The task:
Among the lines below, output only those between the line holding "The height and" and the line holding "the 0.5 cups", inclusive, exactly as written and with no pictures.

Material provided:
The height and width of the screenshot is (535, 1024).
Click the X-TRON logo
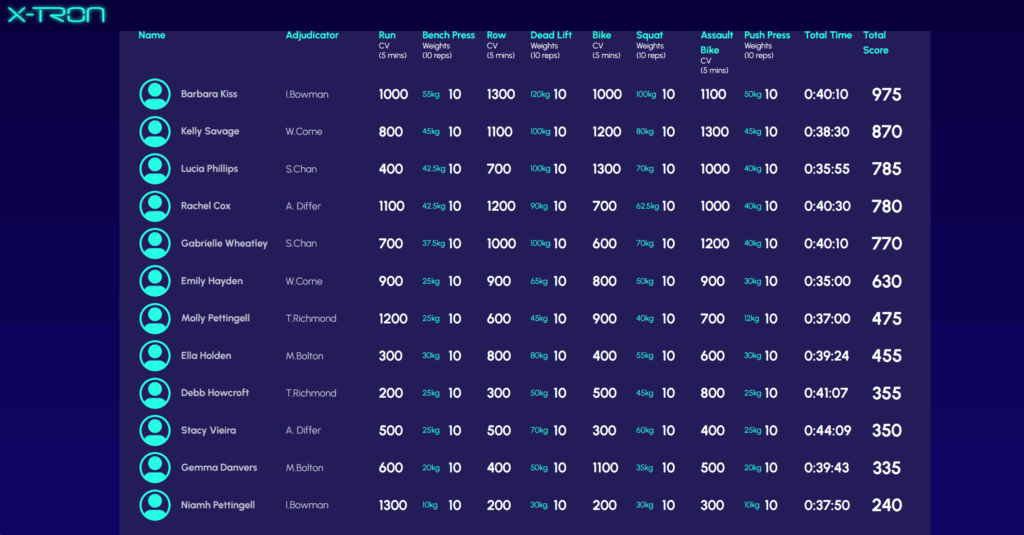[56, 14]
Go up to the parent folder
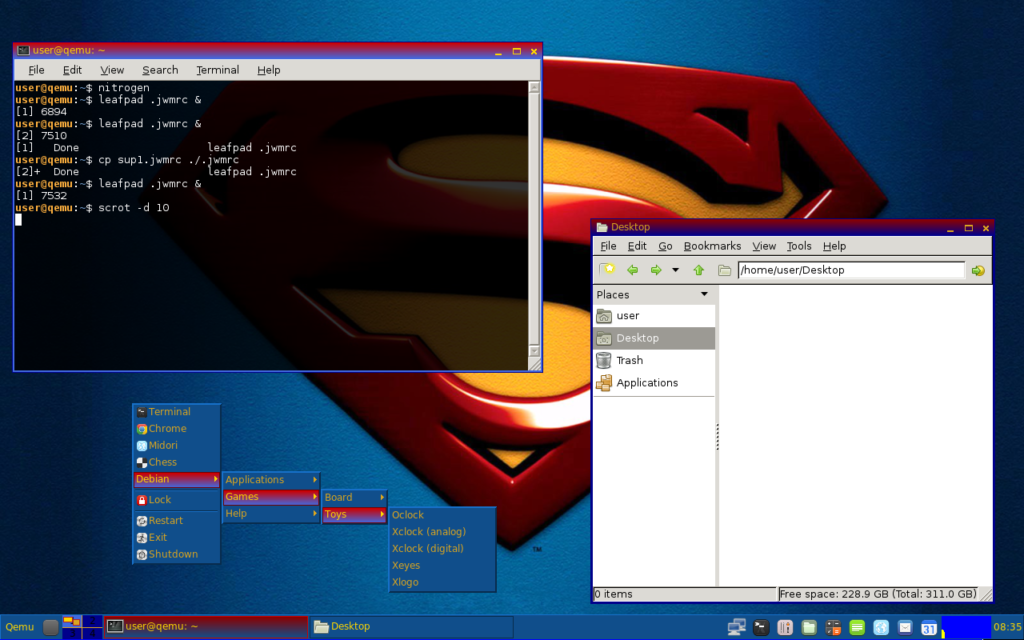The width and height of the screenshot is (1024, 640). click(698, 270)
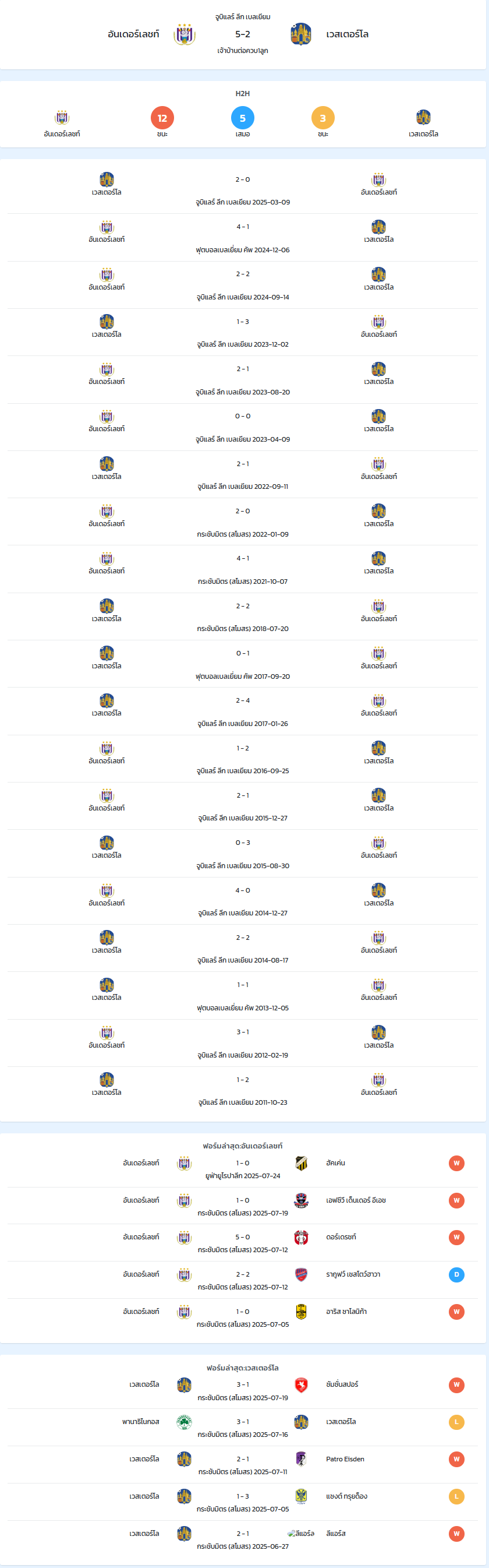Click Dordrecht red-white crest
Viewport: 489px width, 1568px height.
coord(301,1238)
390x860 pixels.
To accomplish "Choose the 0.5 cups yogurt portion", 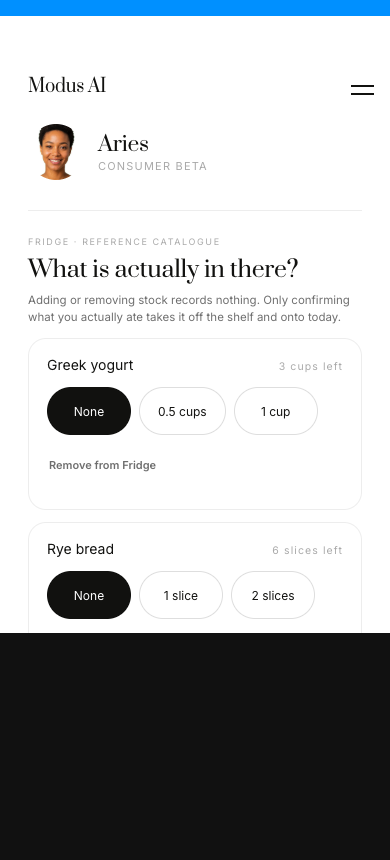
* * *
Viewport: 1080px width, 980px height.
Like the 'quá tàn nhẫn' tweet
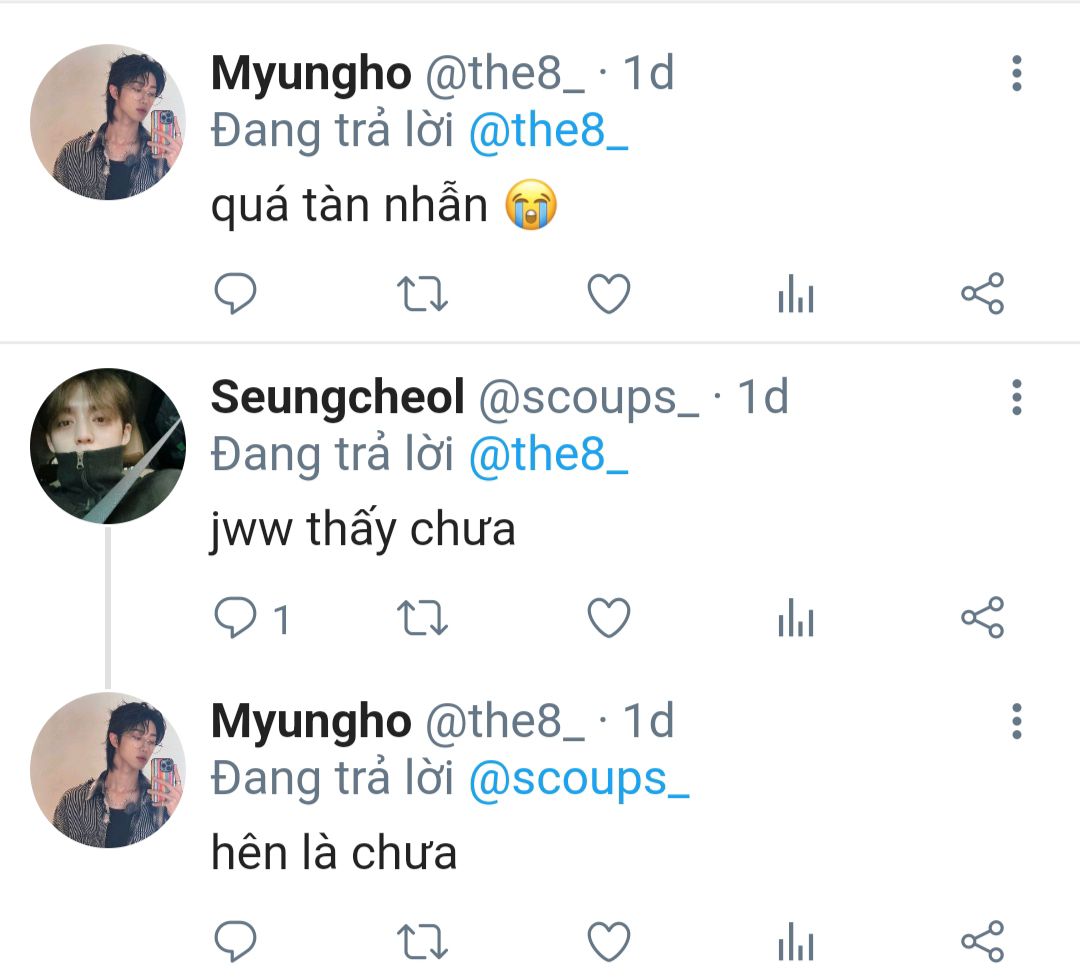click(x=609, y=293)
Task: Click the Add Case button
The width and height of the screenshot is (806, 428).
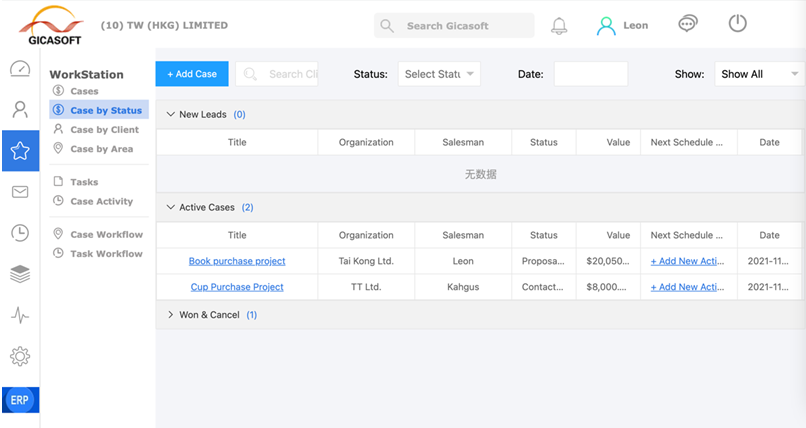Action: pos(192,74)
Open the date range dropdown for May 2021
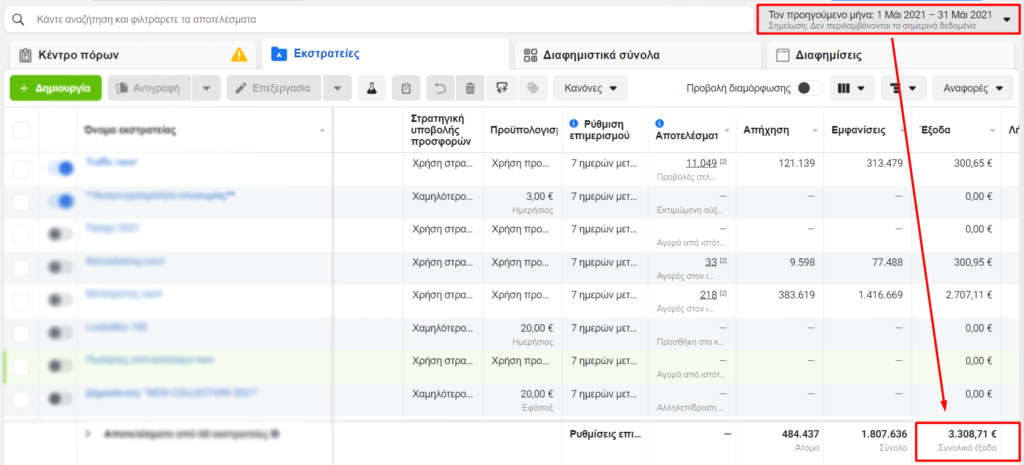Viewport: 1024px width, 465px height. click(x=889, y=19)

Result:
The height and width of the screenshot is (535, 1024).
Click the X-TRON logo
[56, 14]
Go up to the parent folder
The width and height of the screenshot is (1024, 640). click(698, 270)
Click Dordrecht red-white crest
Viewport: 489px width, 1568px height.
coord(301,1238)
390x860 pixels.
To accomplish "Choose the 0.5 cups yogurt portion", 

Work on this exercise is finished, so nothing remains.